═══ Input material ═══

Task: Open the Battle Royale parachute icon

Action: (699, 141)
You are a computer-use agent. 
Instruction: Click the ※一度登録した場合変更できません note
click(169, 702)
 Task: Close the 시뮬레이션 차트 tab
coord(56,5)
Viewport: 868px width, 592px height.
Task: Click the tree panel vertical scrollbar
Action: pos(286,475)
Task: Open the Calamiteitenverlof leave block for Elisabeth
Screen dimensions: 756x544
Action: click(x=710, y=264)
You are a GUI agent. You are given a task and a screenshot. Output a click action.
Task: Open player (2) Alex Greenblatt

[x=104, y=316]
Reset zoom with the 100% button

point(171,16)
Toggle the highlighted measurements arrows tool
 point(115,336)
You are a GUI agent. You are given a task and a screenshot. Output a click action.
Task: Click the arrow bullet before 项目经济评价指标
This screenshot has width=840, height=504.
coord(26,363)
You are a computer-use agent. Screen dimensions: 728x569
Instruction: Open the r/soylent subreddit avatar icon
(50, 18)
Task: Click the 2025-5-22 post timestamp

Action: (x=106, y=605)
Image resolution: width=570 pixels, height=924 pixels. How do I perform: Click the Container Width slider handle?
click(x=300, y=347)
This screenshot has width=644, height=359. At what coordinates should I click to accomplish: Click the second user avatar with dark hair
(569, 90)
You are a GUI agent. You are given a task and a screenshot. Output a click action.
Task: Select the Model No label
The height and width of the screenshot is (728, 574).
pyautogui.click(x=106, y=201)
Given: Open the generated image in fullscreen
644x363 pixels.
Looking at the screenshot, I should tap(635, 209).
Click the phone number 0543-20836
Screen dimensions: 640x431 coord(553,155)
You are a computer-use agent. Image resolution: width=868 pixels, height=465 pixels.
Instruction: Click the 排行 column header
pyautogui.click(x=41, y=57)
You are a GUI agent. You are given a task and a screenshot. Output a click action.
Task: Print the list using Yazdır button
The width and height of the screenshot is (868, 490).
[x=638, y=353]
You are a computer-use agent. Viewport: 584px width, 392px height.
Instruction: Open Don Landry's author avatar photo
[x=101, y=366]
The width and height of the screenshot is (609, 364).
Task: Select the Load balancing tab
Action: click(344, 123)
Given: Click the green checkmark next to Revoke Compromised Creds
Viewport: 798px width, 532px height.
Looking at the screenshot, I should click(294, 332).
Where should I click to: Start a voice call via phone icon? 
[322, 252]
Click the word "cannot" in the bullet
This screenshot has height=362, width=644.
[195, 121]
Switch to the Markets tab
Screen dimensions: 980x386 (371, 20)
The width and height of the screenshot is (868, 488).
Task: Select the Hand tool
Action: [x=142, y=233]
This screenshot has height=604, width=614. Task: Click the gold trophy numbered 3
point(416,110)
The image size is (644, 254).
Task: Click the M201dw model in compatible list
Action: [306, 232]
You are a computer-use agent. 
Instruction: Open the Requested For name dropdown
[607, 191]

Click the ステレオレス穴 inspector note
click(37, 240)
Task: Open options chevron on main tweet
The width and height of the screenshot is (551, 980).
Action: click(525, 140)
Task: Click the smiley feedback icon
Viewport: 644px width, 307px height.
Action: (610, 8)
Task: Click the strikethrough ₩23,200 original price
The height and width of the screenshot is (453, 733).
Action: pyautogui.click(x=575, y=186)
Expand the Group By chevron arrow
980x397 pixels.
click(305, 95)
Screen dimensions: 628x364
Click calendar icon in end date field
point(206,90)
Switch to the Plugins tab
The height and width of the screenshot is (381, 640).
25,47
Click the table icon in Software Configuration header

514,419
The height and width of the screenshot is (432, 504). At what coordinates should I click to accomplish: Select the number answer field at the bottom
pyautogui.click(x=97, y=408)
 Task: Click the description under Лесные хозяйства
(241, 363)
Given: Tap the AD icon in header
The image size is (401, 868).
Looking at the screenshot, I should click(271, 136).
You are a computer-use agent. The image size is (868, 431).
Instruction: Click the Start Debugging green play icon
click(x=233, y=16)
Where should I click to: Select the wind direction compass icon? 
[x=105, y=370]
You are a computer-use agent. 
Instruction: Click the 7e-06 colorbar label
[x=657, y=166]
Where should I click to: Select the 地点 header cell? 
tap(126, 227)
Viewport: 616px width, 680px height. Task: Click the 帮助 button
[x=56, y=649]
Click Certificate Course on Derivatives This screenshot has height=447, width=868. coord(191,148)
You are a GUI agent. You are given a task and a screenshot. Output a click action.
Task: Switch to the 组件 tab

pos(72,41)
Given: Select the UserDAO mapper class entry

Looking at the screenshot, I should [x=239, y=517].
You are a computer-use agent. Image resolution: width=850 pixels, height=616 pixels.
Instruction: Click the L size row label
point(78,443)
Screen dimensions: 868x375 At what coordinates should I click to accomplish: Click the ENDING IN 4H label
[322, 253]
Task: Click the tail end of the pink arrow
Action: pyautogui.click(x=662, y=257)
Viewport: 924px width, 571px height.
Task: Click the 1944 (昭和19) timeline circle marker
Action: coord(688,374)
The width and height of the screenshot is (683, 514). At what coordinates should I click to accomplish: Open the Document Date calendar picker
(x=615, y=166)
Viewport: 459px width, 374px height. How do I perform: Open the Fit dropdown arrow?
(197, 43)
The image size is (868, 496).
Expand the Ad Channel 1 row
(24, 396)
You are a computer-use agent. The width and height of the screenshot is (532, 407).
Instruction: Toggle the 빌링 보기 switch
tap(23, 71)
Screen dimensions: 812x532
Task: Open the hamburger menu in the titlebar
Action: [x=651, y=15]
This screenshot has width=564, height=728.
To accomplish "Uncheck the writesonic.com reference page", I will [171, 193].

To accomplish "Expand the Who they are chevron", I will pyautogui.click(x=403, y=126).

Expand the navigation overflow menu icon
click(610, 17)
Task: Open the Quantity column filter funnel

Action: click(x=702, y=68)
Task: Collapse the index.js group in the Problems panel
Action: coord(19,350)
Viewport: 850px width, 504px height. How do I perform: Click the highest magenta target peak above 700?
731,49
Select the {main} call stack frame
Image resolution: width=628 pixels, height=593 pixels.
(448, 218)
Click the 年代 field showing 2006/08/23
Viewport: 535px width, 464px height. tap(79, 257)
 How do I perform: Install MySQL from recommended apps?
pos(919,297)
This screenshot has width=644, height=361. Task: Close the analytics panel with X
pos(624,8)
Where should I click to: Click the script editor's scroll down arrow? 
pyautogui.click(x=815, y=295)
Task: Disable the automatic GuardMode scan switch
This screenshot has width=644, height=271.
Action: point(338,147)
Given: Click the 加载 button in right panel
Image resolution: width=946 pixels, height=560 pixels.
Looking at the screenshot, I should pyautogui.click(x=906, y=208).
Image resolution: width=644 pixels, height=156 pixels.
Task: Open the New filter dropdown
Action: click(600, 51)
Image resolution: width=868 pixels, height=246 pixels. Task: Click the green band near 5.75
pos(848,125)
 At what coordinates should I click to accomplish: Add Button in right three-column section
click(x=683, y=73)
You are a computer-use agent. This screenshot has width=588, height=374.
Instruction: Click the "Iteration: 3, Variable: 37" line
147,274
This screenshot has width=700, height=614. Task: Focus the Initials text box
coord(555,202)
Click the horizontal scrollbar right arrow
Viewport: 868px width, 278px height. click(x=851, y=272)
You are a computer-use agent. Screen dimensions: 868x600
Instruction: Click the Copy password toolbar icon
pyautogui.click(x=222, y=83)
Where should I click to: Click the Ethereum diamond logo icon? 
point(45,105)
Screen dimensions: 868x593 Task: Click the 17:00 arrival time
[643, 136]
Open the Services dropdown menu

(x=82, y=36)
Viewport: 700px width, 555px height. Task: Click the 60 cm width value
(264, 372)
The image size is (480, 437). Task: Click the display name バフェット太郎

═══

### What the task requires
Looking back over the listing, work out how many lines include the string "will". Write only that number.

### Response to the exercise
2